Processing Time and What to Expect
The citizenship application stage is the most variable in the entire pathway. Processing times typically range from 6 to 18 months once the application is formally submitted with complete documentation. The variance depends on the current case load at the reviewing authority and whether your documentation is complete on first submission.
There is no guaranteed timeline. Some applicants receive a decision within 6 months; others wait closer to 18 months. Incomplete documentation — particularly the criminal record certificate — is one of the most common causes of delay, as these certificates have a validity window and may need to be renewed if processing takes longer than expected.
Dual Citizenship: What the Rules Actually Say
Paraguay's constitution permits dual citizenship. Paraguay does not require you to renounce your existing nationality when you become a Paraguayan citizen. In practice, Paraguay takes a "don't ask, don't tell" approach — the country does not formally notify your home country when you naturalise.
However, whether you can actually keep your original citizenship depends entirely on your home country's rules, not Paraguay's. Some countries (notably Germany and Austria) require renunciation of prior nationality when voluntarily acquiring a foreign citizenship. Others (the United States, United Kingdom, most Commonwealth countries, most EU countries) permit dual citizenship without restriction. You should verify your home country's specific rules with a qualified lawyer before beginning the citizenship process if this matters to your situation.

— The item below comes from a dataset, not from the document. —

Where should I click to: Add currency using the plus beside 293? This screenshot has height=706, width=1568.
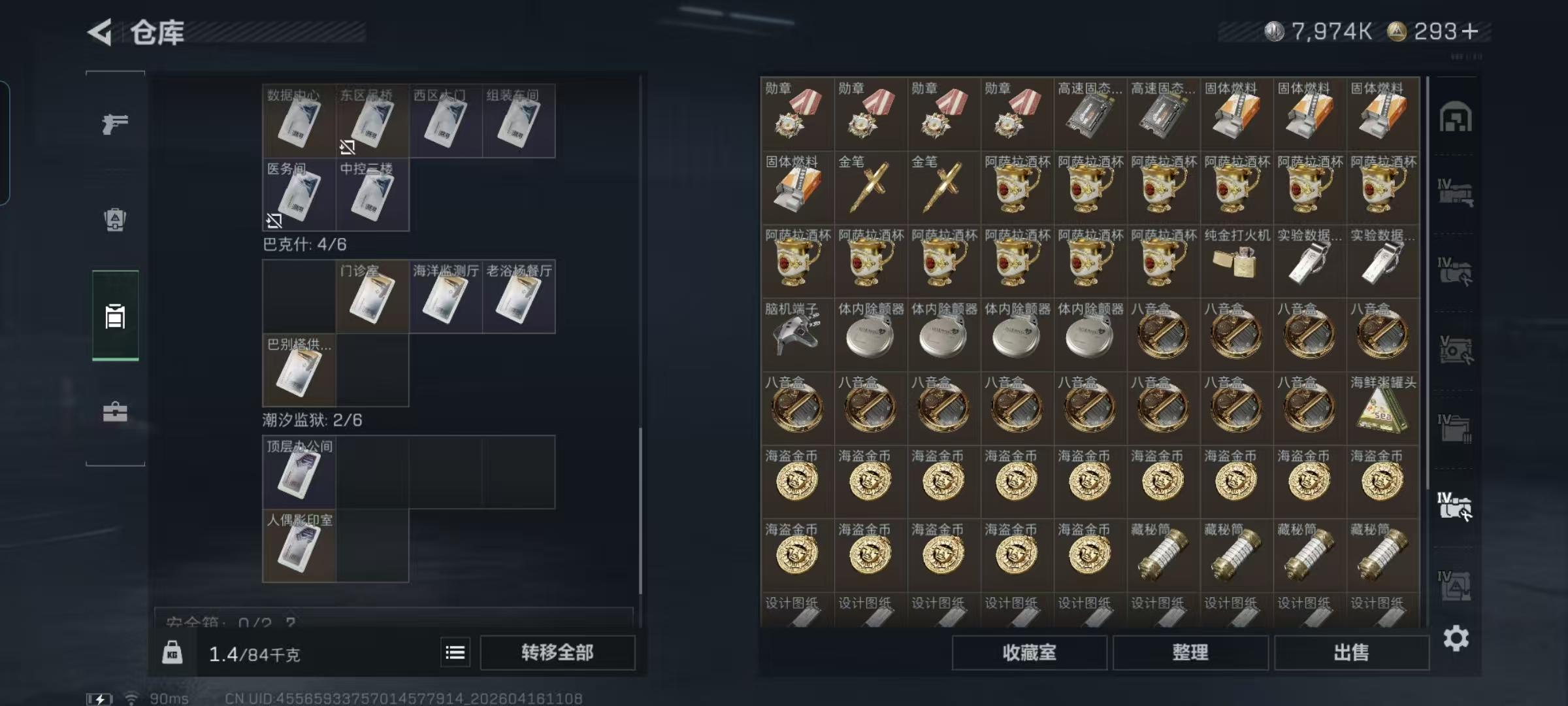pos(1470,31)
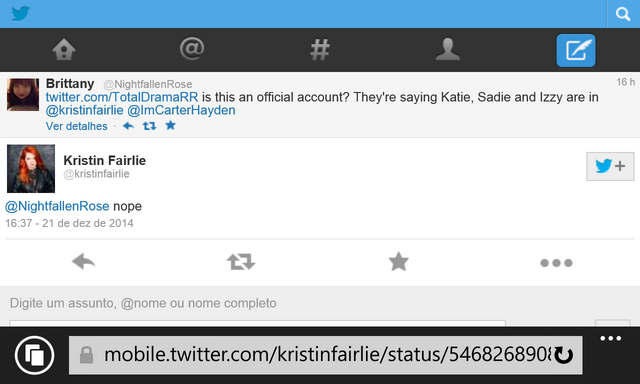
Task: Open the browser tabs button
Action: 34,355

The Paraguay Passport: What You Get
Once citizenship is granted, you are eligible to apply for a Paraguayan passport. The Paraguay passport currently allows visa-free or visa-on-arrival access to approximately 147 countries, including all Schengen area countries in Europe. The United States and Canada require a visa for Paraguay passport holders.
For a detailed overview of the passport and what it opens up, our Paraguay passport guide covers the passport's travel access and how the full 5-year pathway works in practice.

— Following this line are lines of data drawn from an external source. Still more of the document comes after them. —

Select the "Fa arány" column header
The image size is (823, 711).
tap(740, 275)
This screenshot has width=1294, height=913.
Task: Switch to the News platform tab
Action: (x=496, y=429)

How This Compares to Other Citizenship Pathways
Five years is not the shortest citizenship pathway in Latin America — Panama requires five years too, and Costa Rica similarly. But Paraguay stands out for combining a genuinely accessible residency entry point (no large capital investment required for the standard route) with a territorial tax system that means your foreign income is not taxed during the residency years or after citizenship. You are not paying a premium in taxes during the waiting period.
By comparison, the Dominican Republic offers citizenship in two years but comes with a much higher cost of living and a weaker passport. Panama has a stronger passport but now requires a USD 200,000 investment to begin the residency process. Paraguay offers a middle path: a meaningful but accessible pathway with a passport that opens most of the world.
Key Takeaways
- Standard citizenship pathway: 2 years temporary residency + 3 years permanent residency + citizenship application (6–18 months processing)
- SUACE investor pathway: USD 70,000 investment + direct permanent residency + 3 years + citizenship application
- Arraigo enforcement is real since 2026 — genuine time spent in Paraguay is required, not just annual paperwork
- Language requirement is oral, A1-A2 level — basic Spanish or Guaraní suffices
- Paraguay allows dual citizenship; your home country's rules determine whether you can keep your original nationality
- Paraguay passport: visa-free/on-arrival to ~147 countries including full Schengen zone
Information in this article reflects requirements as of April 2026. Immigration law and processing requirements can change. Verify current requirements with a qualified Paraguayan immigration lawyer before making decisions based on this guide.